Un retour en arrière dénoncé par les syndicats. Résultat : dans l’Accord national interprofessionnel (ANI) signé à l’automne 2024 avec le Medef, la CFTC, FO, et la CFDT, un retour de l’ouverture de la retraite progressive à 60 ans a été négocié. Si ce droit a été acquis d’abord pour le secteur privé, la CFDT n’avait pas tardé à réclamer que «cette mesure négociée soit aussi appliquée dans la fonction publique», indique le syndicat dans un communiqué publié vendredi 25 avril.
«Une application du nouveau droit au 1er septembre»
Seuls les fonctionnaires de l’Etat (FPE) étant concernés par cet assouplissement, les agents des fonctions publiques territoriale (FPT) et hospitalière (FPH), restaient, eux, sur le bas-côté. Une inégalité de traitement que n’a pas manqué de souligner la CFDT, réclamant un second décret pour réparer cet oubli. Bonne nouvelle, ce dernier est bel et bien dans les tuyaux. Interrogé par Capital, le ministère du Travail le confirme : «Nous publierons les deux décrets [le premier concernant les salariés du privé et la FPE, le deuxième pour la FPT et la FPH, NDLR] courant juin, pour une mise en œuvre opérationnelle du nouveau droit à partir du 1er septembre.»
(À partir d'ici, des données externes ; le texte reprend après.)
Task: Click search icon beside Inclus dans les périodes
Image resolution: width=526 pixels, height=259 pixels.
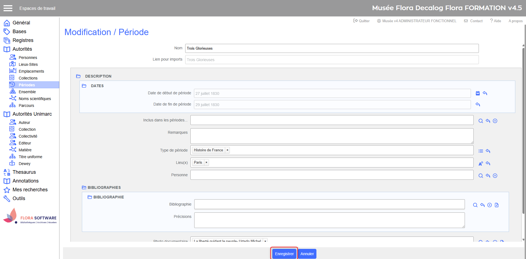Action: pos(481,121)
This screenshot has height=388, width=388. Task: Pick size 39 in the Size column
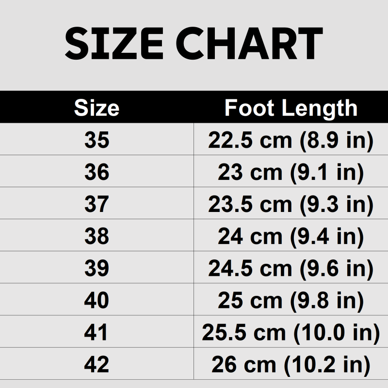pyautogui.click(x=97, y=268)
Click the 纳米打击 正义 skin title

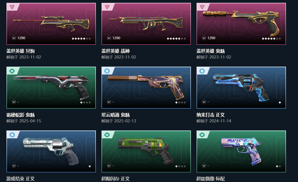pos(211,115)
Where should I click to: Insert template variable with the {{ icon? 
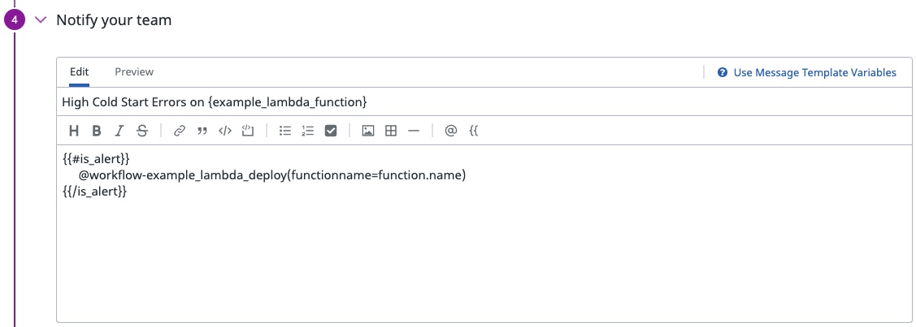(474, 131)
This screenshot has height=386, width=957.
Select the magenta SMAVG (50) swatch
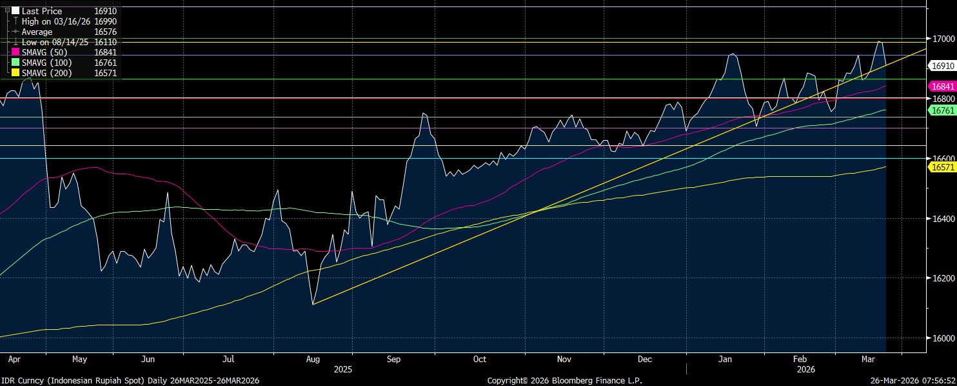pos(15,52)
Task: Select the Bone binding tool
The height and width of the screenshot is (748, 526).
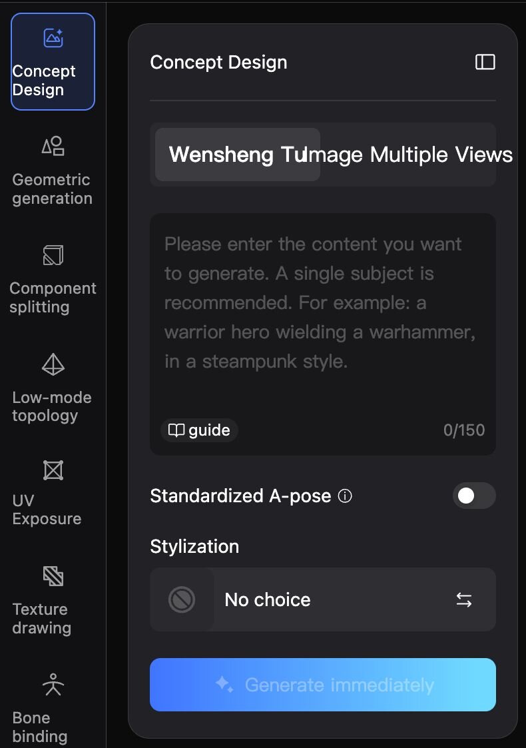Action: 53,708
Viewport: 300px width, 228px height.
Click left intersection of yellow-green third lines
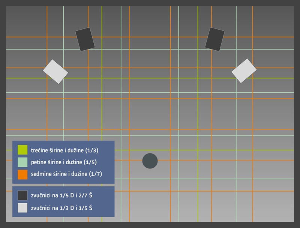[102, 78]
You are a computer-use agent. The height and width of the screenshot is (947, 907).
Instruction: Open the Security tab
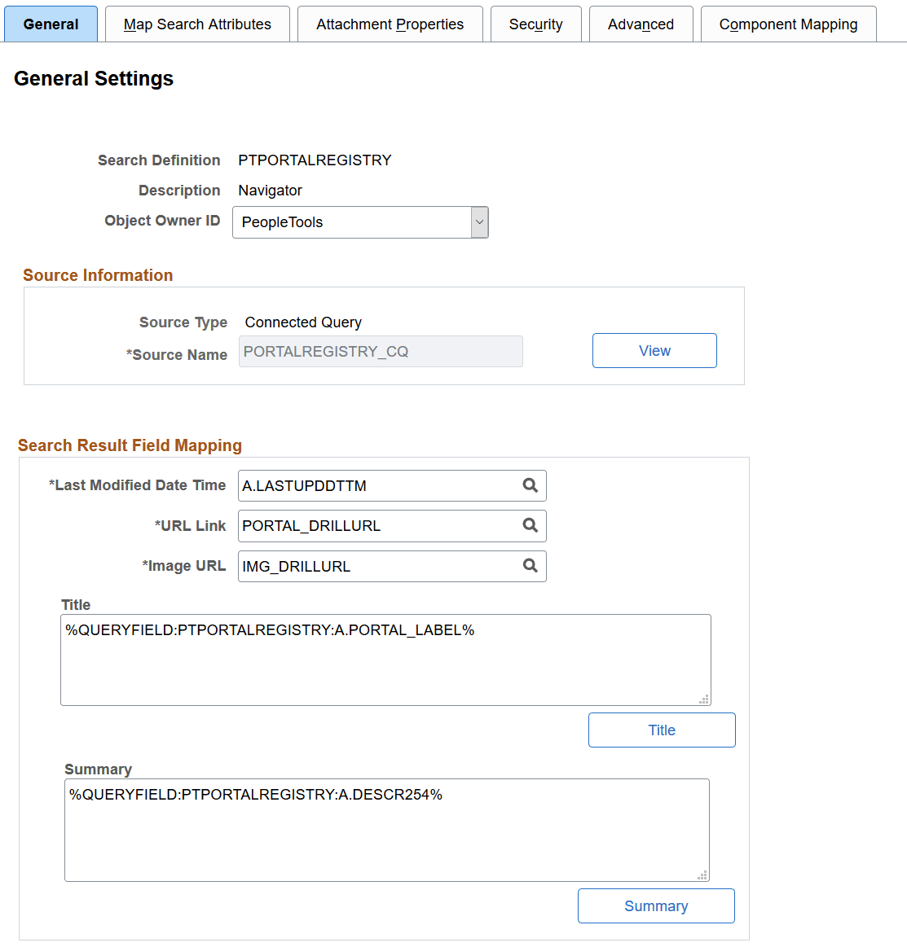click(535, 24)
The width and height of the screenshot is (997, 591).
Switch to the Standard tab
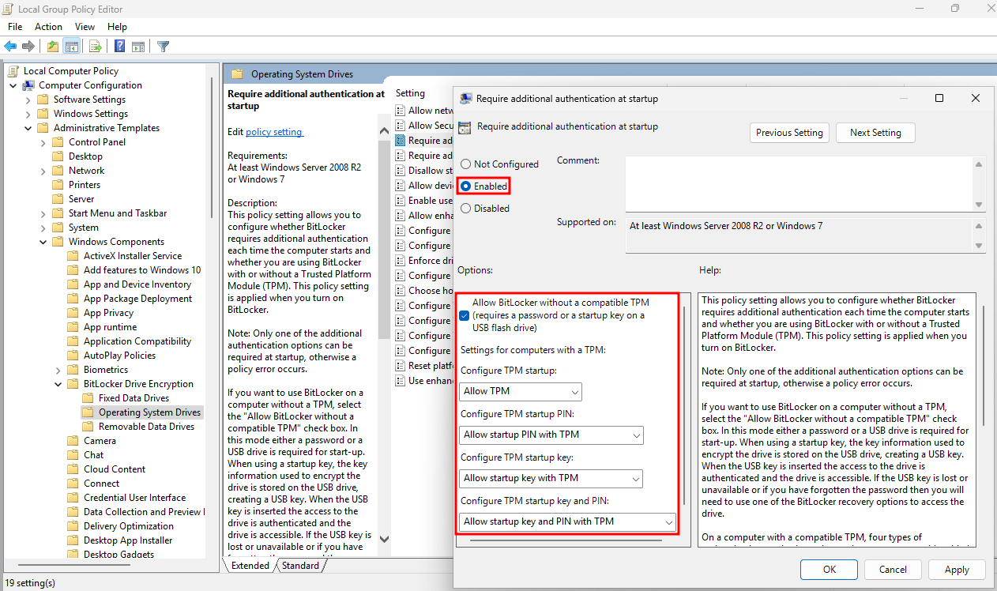(x=300, y=566)
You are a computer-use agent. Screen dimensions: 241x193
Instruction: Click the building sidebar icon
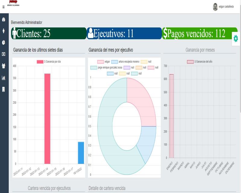click(x=4, y=89)
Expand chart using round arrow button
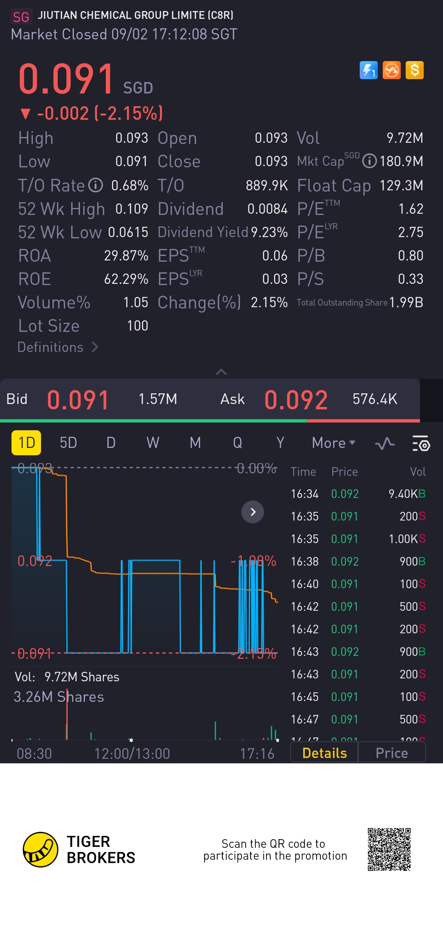 click(x=253, y=512)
En clair, l’ensemble des travailleurs concernés pourront demander à bénéficier d’une retraite progressive dès leurs 60 ans, à partir de la rentrée prochaine. Une avancée bienvenue pour ce dispositif encore bien trop discret : fin 2024, seuls 31 000 Français en profitaient, soit à peine 0,2% des retraités de droit direct. En cause notamment, un manque de communication autour de la retraite progressive, et des demandes tout simplement refusées. Car pour accéder à ce précieux sésame, encore faut-il décrocher l’aval de l’employeur. Et sur ce point, les syndicats ont fait chou blanc. Les deux décrets actuellement sur la table maintiennent cette possibilité de veto patronal, au grand dam des organisations syndicales qui espéraient rendre le dispositif opposable.